Début de l’hiver 1916. La Grande Guerre fait rage depuis deux ans. Alors qu’à Moscou, l’inquiétant Raspoutine s’apprête à partir pour une mystérieuse quête, beaucoup plus à l’Ouest, dans le ciel français, une myriade de dirigeables allemands se dirige vers Paris. Commandée par l’oberstleutnant von Deck, cette flotte compte à son bord quelques fortes personnalités, comme Adolf Hitler, capitaine du vaisseau-amiral, et le hauptmann Goering, l’as allemand en charge de la protection du convoi. Une impressionnante armada que l’aviation de chasse française, poussée par les exploits du héros Guynemer, va se faire un devoir de neutraliser…
Fort du succès de l’excellente série (bon, c’est vrai, le dernier album n’est pas terrible…) Wunderwaffen, le scénariste David D. Nolane repart sur les mêmes pensées uchroniques et nous propose ici sa version fantaisiste de la Grande Guerre. Dans Zeppelin’s War, les partisans du « plus léger que l’air » se sont fait entendre et l’aviation «historique » partage le ciel avec d’immenses navires volants servant à la fois de bombardier et de porte-avions.
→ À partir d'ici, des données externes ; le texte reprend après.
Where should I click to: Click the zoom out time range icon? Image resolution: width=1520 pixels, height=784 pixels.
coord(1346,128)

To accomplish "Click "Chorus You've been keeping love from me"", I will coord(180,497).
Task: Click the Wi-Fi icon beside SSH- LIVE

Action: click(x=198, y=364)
Dans cette histoire aux fragrances pulps et aux légères orientations steampunks, des personnages historiques croisent la route de mythes et de héros semi-légendaires, comme le mage Raspoutine, qui semble détenir quelques clés de l’histoire… et de l’Histoire. Adolf Hitler, lui, a quitté les tranchées où il avait fait ses armes pour se retrouver aux commandes d’un zeppelin, et affiche ouvertement sa foi païenne qui, sans nul doute, va faire entrer dans l’intrigue quelques éléments ésotériques et nordiques. Tout cela est servi dans un environnement extrêmement guerrier puisque la grande majorité des planches est consacrée aux combats aériens, et qui donne une importance toute particulière à la compétition entre les deux as Goering et Guynemer. Bref, c’est intrigant, incisif, mouvementé, mystérieux. J’adore.
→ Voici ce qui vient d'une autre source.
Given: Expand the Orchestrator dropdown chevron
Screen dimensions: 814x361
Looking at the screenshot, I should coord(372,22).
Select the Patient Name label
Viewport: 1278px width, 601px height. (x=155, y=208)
Au dessin, Vicenc Villagrasa remplace Maza, l’artiste qui œuvre sur Wunderwaffen. Le coup de crayon de ce transfuge de chez Marvel est assez éloigné de celui de Maza – la série affiche donc une vraie personnalité – mais tout aussi efficace. Tout en jouant dans un autre registre. Moins axé sur la technique, plus chargé, plus sombre, le style de Villagrasa joue sur l’intensité des scènes et la nervosité du trait. Cela donne une atmosphère ouvertement « sauvage », qui colle parfaitement à l’ambiance agressive développée par le récit. L’ensemble reste cependant toujours très lisible, principalement grâce au choix d’une mise en cases traditionnelle, en gaufrier. De l’excellent travail.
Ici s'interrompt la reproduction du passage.